Problem to solve
When copying the records below, omit any image and print everything else exactly.

※ ※ ※

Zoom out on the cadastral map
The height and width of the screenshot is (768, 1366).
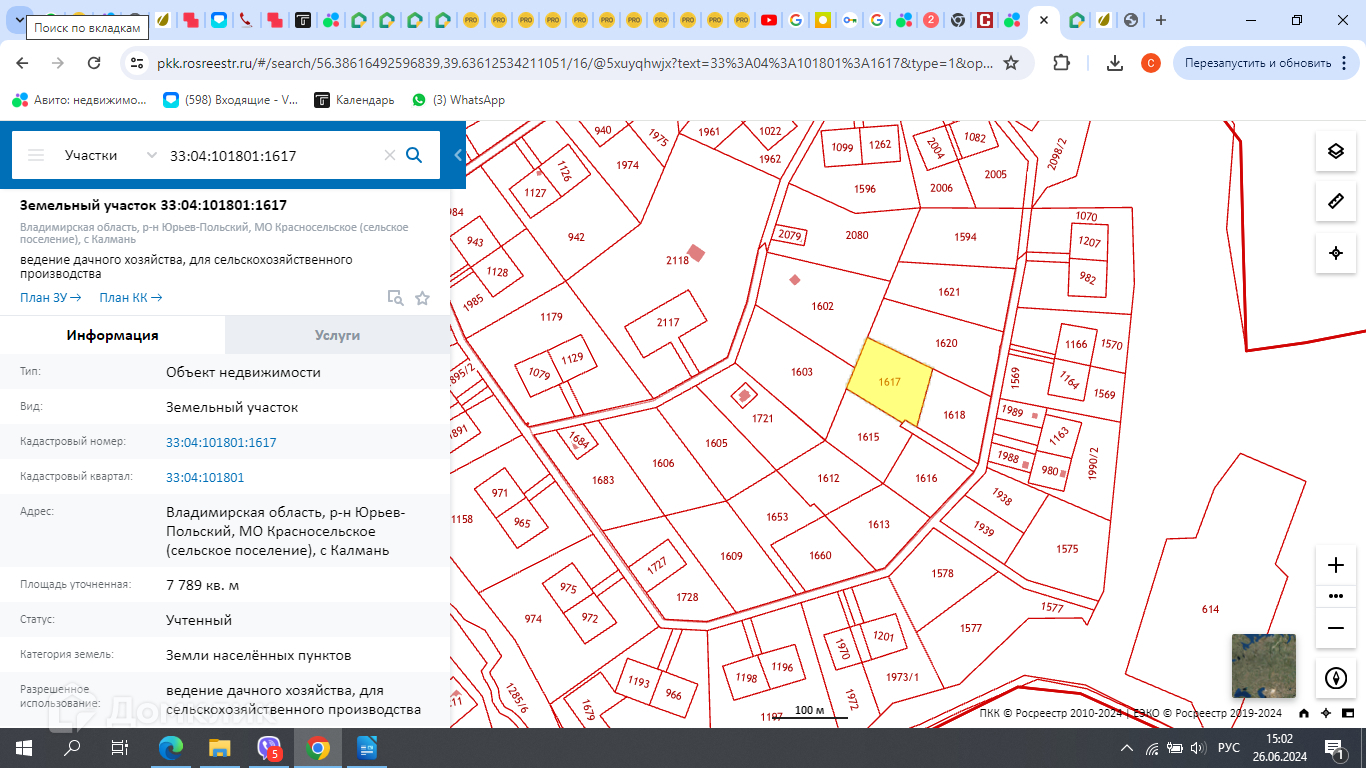coord(1335,628)
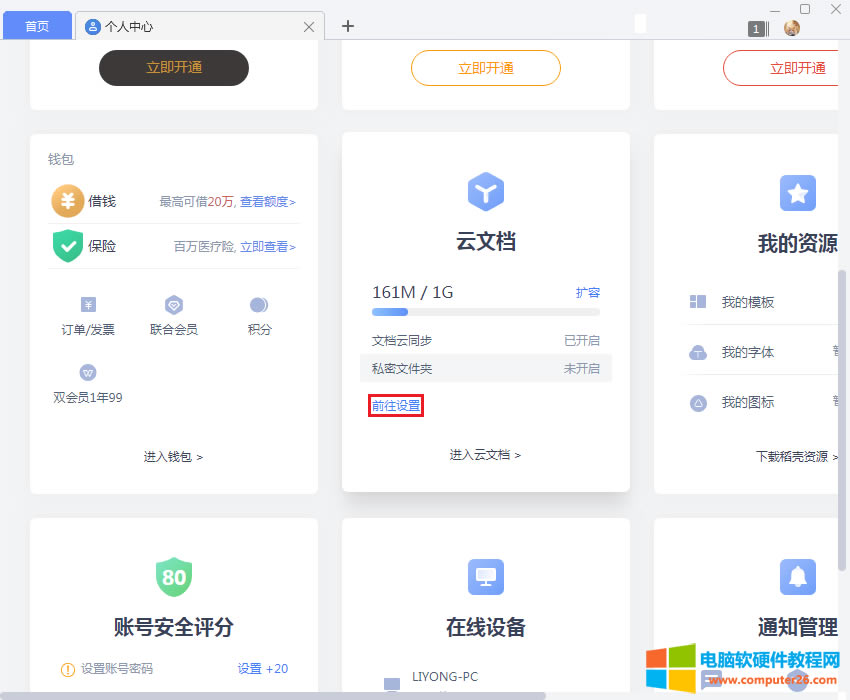Click the dark 立即开通 button
This screenshot has width=850, height=700.
click(173, 68)
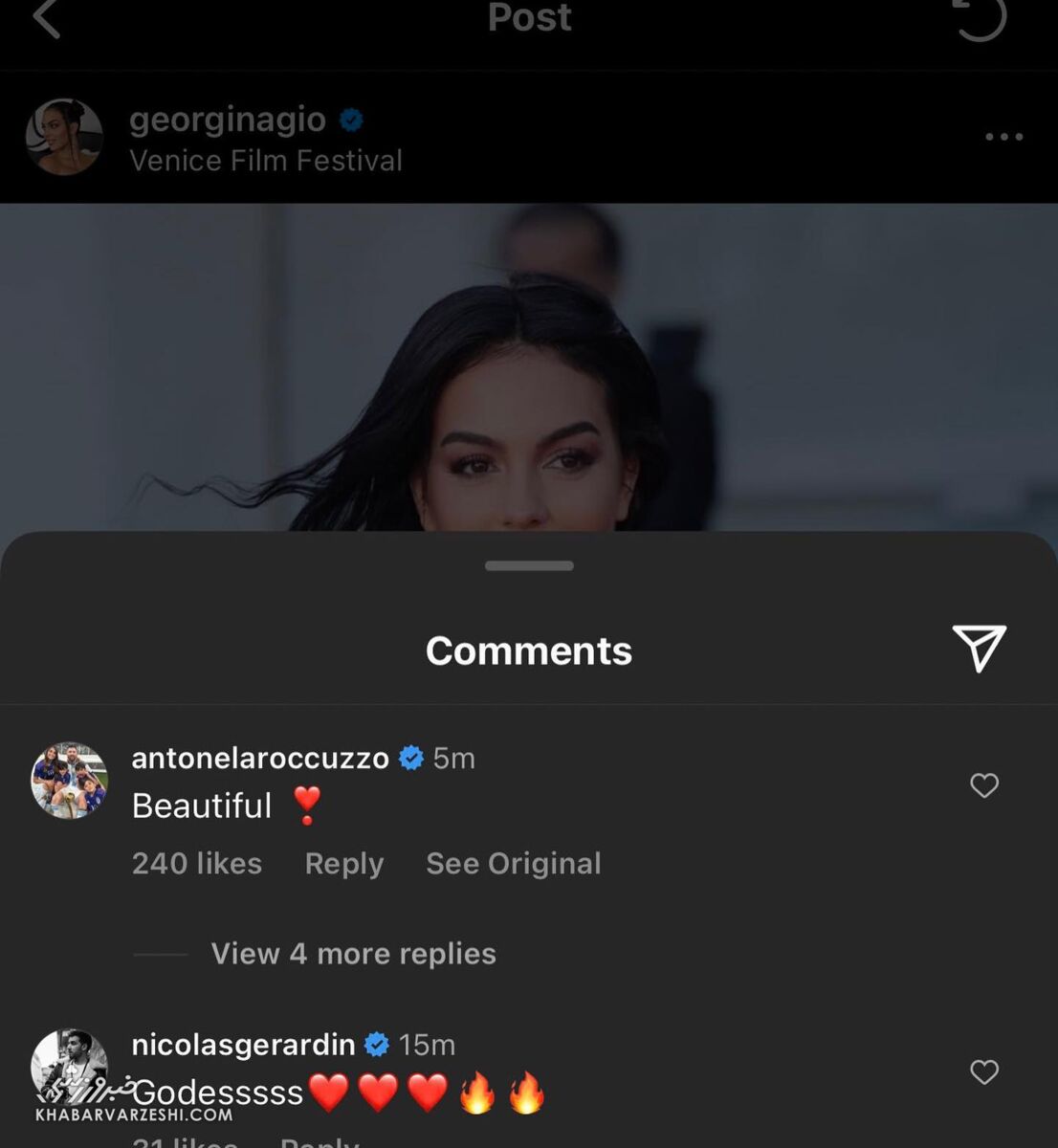Like the nicolasgerardin comment with the heart
This screenshot has height=1148, width=1058.
pyautogui.click(x=984, y=1071)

※ ※ ※

Completed task
Zoom out on the cadastral map
The height and width of the screenshot is (768, 1366).
coord(1335,628)
Click the dark 立即开通 button
This screenshot has width=850, height=700.
click(173, 68)
Like the nicolasgerardin comment with the heart
This screenshot has height=1148, width=1058.
pyautogui.click(x=984, y=1071)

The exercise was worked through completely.